Based largely on registry data, current US and European guidelines recommend the use of an intra-aortic balloon to treat patients in cardiogenic shock complicating myocardial infarction. However, recent randomized data from a small trial of 45 patients found no difference in the severity of illness between patients assigned to intra-aortic balloon counterpulsation and those assigned to a control group of standard care.
In an effort to provide stronger evidence on the efficacy and safety of using intra-aortic balloon counterpulsation in patients with cardiogenic shock complicating acute myocardial infarction, the IABP-SHOCK (Intra-aortic Balloon Pump in Cardiogenic Shock) trial assessed reduction in 30-day all-cause mortality in patients with cardiogenic shock complicating myocardial infarction randomized to intra-aortic balloon counterpulsation (treatment group; n=300) or no intra-aortic balloon counterpulsation (control group; n=298).

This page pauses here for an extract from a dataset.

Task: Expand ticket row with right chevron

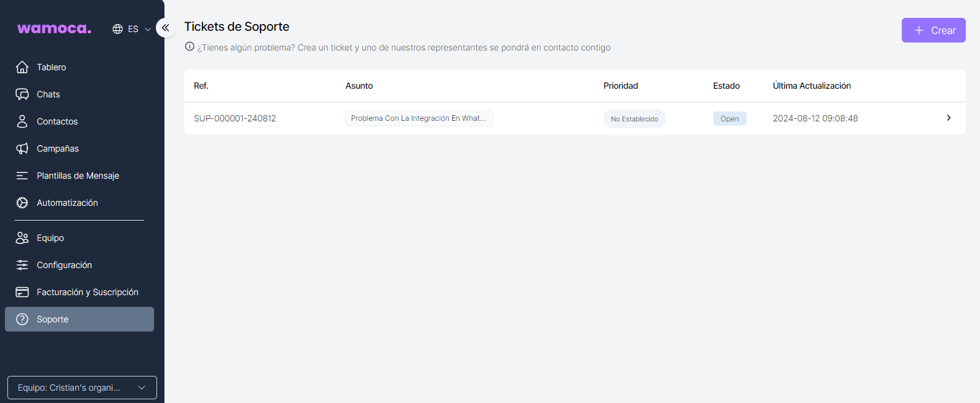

Patients with acute myocardial infarction complicated by cardiogenic shock for whom early revascularization was planned were eligible for the study. Cardiogenic shock was defined as having a systolic blood pressure of <90 mm Hg for >30 minutes or the need to maintain a systolic pressure >90 mm Hg by infusion of catecholamine, clinical signs of pulmonary congestion, and impaired end-organ perfusion.

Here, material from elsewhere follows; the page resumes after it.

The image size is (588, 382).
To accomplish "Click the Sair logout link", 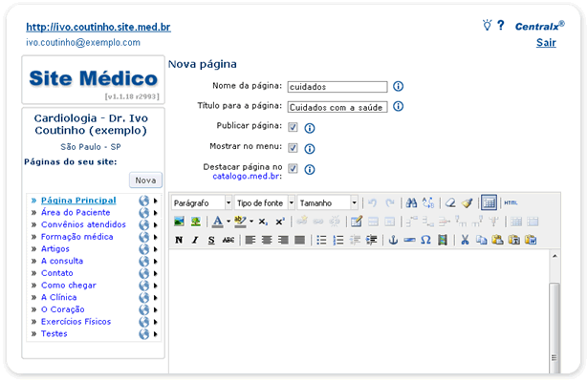I will 546,43.
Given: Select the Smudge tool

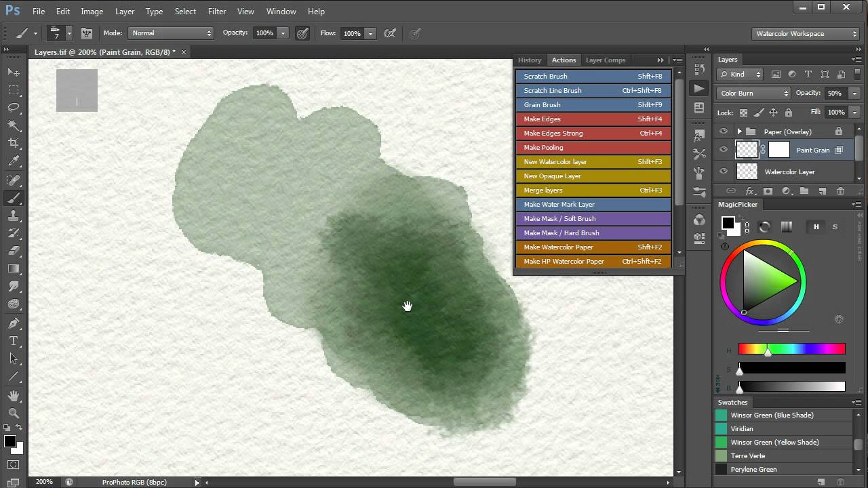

Patients excluded from the study were those >90 years of age; those who had undergone resuscitation for >30 minutes; had no intrinsic heart action; were in a coma; had mechanical cause of cardiogenic shock; had onset of shock >12 hours prior to screening; had a massive pulmonary embolism, severe peripheral arterial disease, or aortic regurgitation >grade II in severity; were in shock; or had a life expectancy of <6 months due to a severe concomitant disease.
The study found no difference in a reduction in 30-day all-cause mortality between the 2 groups. Of the patients in the treatment group, 119 (39.7%) died compared with 123 (41.3%) of patients in the control group, representing a relative risk of 0.96 (95% confidence interval, 0.79-1.17; P=.69).
The study also found no differences between the treatment and control groups in secondary end points, including the time to hemodynamic stabilization, length of intensive care unit stay, serum lactate levels, dose and duration of catecholamine therapy, and renal function.
The lack of significant differences between the 2 groups in these multiple secondary end points, according to the authors, reinforces the main finding of the study that found no significant 30-day mortality reduction.
No differences were found between the treatment and control groups with rates of major bleeding in 3.3% and 4.4%, respectively (P=.51), rates of ischemic complications in 4.3% and 3.4% (P=.53), sepsis in 15.7% and 20.5% (P=.15), and stroke in 0.7% and 1.7% (P=.28).
Limitations of the study included lack of blinding, inclusion of only blood pressure, heart rate, and C-reactive measurements and no other hemodynamic measurements or laboratory inflammatory markers, the possibility that the slightly lower mortality rate may have been due to selection bias of including a higher percentage of patients with mild or moderately severe cardiogenic shock, and lack of data on longer-term outcomes.